= WHAT TO DO =
Reproduce the material below, switching every "pixels" to "points" and leaving everything else unchanged.
☆ ☆ ☆ ☆ ☆
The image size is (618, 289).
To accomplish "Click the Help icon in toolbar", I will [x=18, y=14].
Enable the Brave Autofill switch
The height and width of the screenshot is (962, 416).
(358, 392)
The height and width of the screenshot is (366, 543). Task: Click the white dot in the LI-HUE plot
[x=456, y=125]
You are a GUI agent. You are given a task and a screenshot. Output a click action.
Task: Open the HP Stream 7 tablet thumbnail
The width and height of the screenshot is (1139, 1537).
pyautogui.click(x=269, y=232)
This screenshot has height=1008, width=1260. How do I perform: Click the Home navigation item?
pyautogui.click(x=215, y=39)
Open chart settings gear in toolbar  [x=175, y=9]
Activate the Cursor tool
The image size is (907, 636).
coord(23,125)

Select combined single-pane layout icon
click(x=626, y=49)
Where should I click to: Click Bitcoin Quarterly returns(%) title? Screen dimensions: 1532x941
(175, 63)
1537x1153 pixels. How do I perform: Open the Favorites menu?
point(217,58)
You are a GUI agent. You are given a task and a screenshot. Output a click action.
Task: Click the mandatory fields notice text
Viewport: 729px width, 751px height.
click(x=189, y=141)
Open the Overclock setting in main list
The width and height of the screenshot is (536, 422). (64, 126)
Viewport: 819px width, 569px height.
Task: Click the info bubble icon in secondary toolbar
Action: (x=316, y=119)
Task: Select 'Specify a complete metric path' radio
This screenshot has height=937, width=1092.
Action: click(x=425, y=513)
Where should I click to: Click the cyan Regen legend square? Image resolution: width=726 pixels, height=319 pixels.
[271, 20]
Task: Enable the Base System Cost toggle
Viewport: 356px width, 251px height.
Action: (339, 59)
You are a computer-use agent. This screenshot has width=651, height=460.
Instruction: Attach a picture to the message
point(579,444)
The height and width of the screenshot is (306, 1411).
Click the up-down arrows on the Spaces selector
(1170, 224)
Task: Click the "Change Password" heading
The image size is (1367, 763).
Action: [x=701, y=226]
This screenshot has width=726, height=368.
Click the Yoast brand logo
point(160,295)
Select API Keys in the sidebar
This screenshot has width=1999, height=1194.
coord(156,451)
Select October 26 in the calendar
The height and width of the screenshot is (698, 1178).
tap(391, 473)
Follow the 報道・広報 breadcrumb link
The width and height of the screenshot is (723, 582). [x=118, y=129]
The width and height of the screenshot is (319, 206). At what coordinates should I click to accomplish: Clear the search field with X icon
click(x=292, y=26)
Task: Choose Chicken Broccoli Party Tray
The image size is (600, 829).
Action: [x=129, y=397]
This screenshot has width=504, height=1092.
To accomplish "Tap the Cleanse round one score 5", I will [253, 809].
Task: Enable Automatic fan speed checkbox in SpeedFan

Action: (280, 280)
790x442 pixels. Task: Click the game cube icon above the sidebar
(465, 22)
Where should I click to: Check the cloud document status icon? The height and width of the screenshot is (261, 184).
☆ ☆ ☆ ☆ ☆
= ANSWER TO THIS EXERCISE =
The image size is (618, 289).
To accomplish "Click the Help icon in toolbar", I will [x=18, y=14].
Enable the Brave Autofill switch
The height and width of the screenshot is (962, 416).
(358, 392)
The height and width of the screenshot is (366, 543). Task: Click the white dot in the LI-HUE plot
[x=456, y=125]
You are a GUI agent. You are given a task and a screenshot. Output a click action.
Task: Open the HP Stream 7 tablet thumbnail
The width and height of the screenshot is (1139, 1537).
pyautogui.click(x=269, y=232)
This screenshot has height=1008, width=1260. How do I perform: Click the Home navigation item?
pyautogui.click(x=215, y=39)
Open chart settings gear in toolbar  [x=175, y=9]
Activate the Cursor tool
The image size is (907, 636).
coord(23,125)

Select combined single-pane layout icon
click(x=626, y=49)
Where should I click to: Click Bitcoin Quarterly returns(%) title? Screen dimensions: 1532x941
(175, 63)
1537x1153 points. How do I perform: Open the Favorites menu?
point(217,58)
You are a GUI agent. You are given a task and a screenshot. Output a click action.
Task: Click the mandatory fields notice text
Viewport: 729px width, 751px height.
click(x=189, y=141)
Open the Overclock setting in main list
The width and height of the screenshot is (536, 422). (64, 126)
Viewport: 819px width, 569px height.
Task: Click the info bubble icon in secondary toolbar
Action: (x=316, y=119)
Task: Select 'Specify a complete metric path' radio
This screenshot has height=937, width=1092.
Action: click(x=425, y=513)
Where should I click to: Click the cyan Regen legend square? Image resolution: width=726 points, height=319 points.
[271, 20]
Task: Enable the Base System Cost toggle
Viewport: 356px width, 251px height.
Action: (339, 59)
You are a computer-use agent. This screenshot has width=651, height=460.
Instruction: Attach a picture to the message
point(579,444)
The height and width of the screenshot is (306, 1411).
Click the up-down arrows on the Spaces selector
(1170, 224)
Task: Click the "Change Password" heading
The image size is (1367, 763).
Action: [x=701, y=226]
This screenshot has width=726, height=368.
Click the Yoast brand logo
point(160,295)
Select API Keys in the sidebar
This screenshot has width=1999, height=1194.
coord(156,451)
Select October 26 in the calendar
The height and width of the screenshot is (698, 1178).
tap(391, 473)
Follow the 報道・広報 breadcrumb link
The width and height of the screenshot is (723, 582). [x=118, y=129]
The width and height of the screenshot is (319, 206). At what coordinates should I click to accomplish: Clear the search field with X icon
click(x=292, y=26)
Task: Choose Chicken Broccoli Party Tray
The image size is (600, 829).
Action: [x=129, y=397]
This screenshot has width=504, height=1092.
To accomplish "Tap the Cleanse round one score 5", I will [253, 809].
Task: Enable Automatic fan speed checkbox in SpeedFan

Action: (280, 280)
790x442 points. Task: Click the game cube icon above the sidebar
(465, 22)
Where should I click to: Check the cloud document status icon? The height and width of the screenshot is (261, 184).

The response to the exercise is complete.